While I doubt that it solves all the issue, subcontractors, imported parts and so on, but the Italian F-35s are build be Leonardo in Cameri in Italy. How long would it take BAE, SAAB or Leonardo to un-brick an F-35?
Again, not ideal, but the first F-35 have been delivered an need to be serviced and maintained until they can be replaced,... or maybe just until the next US election.
I'd expect the original agreements that were put in place--both the ones with the subcontractors as well as the purchase agreements--are quite strict on what you can do with the plane. Trying to reverse engineer software (the policy was that no one gets access to the original source code for the F-35[0], at least back in 2009) is probably a no-go under those agreements.
The original article suggests that Ukraine may end up having to replace the electronic countermeasures hardware to get around this in the future, so I'd expect any attempts to "un-brick"/work around the lack of support will eventually be along those lines, even if it results in some performance degradation.
No matter how they approach this, it's going to be a horrifically difficult and expensive task.
> Trying to reverse engineer software (the policy was that no one gets access to the original source code for the F-35[0], at least back in 2009) is probably a no-go under those agreements.
the UK made access to the source code a condition of purchase, and the technology transfer agreement was signed
in a hypothetical scenario where the US federal government falls under the direct control of a russian asset, I imagine this would end up in our allies hands reasonably quickly
> I'd expect the original agreements that were put in place--both the ones with the subcontractors as well as the purchase agreements--are quite strict on what you can do with the plane. Trying to reverse engineer software (the policy was that no one gets access to the original source code for the F-35[0], at least back in 2009) is probably a no-go under those agreements.

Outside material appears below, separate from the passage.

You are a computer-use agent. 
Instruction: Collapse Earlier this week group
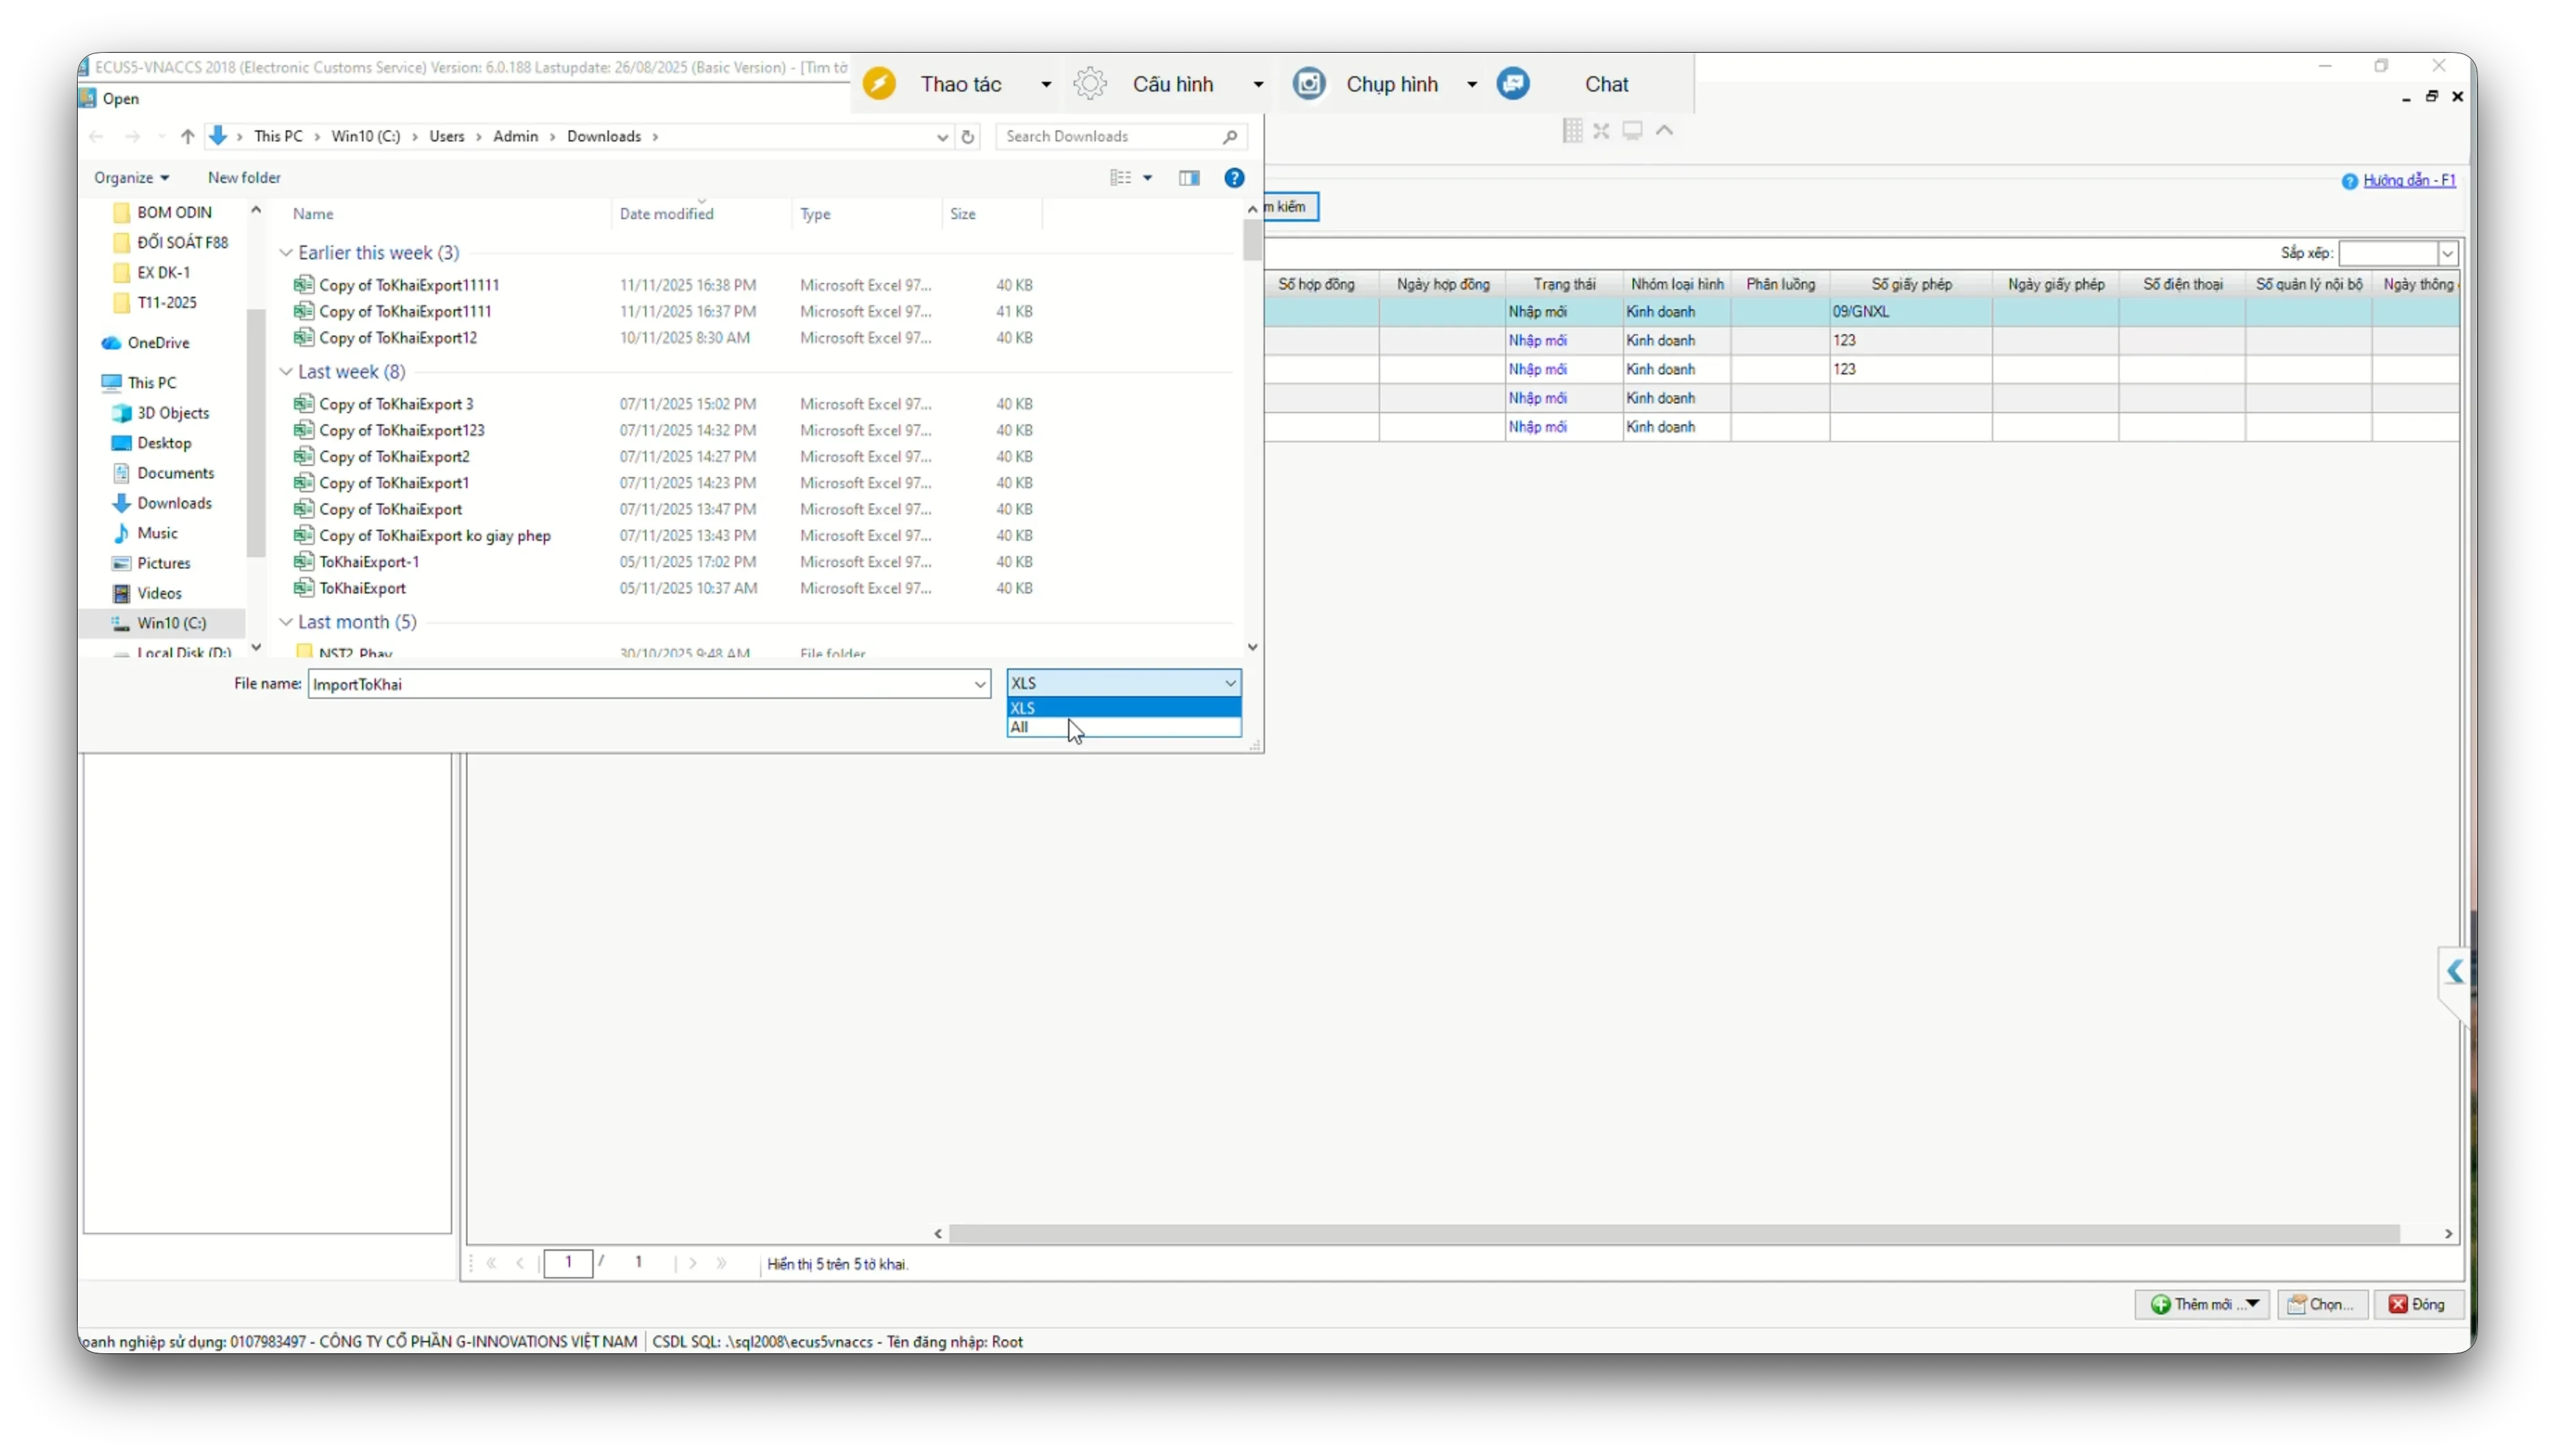click(286, 253)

We're talking about Europe being able to protect itself from a potential Russian invasion despite the US bricking their F35s, and your argument is that they'd have to bend or break an agreement?

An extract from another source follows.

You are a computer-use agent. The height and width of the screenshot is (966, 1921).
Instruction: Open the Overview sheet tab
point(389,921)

I don't think that's a big hurdle, in that eventuality.
Hardware is not the issue. The US strictly controls the software whence many differentiated capabilities of the aircraft come. This includes a lot of secret computer science R&D that no one has access to. Countries were buying it for the advanced software.
I think there’s an interesting question about how important updates are: say they unbrick it, how often do you have before there’s some change you’d actually want to have but it’s no longer easily available? This feels like the much higher-stakes version of people trying to jailbreak phones without losing security updates.
Next national elections are the midterms in November 2026 with a new house and senate taking over in Jan 2027, 22 months time.
If the American people want to shift track they have the opportunity to actually elect a Congress which will do something.
If not it’s November 2028 for the next presidential election. Trump (if he’s still alive - he’s not exactly young or healthy) won’t be able to stand for a third term unless a constitutional ammendment is past
MAGA is essentially a personality cult. There will be a massive power vacuum once Trump leaves the stage, and I doubt any fraction will be big enough to whip the kind of unwavering loyalty we're seeing today.
Again, not ideal, but the first F-35 have been delivered an need to be serviced and maintained until they can be replaced,... or maybe just until the next US election.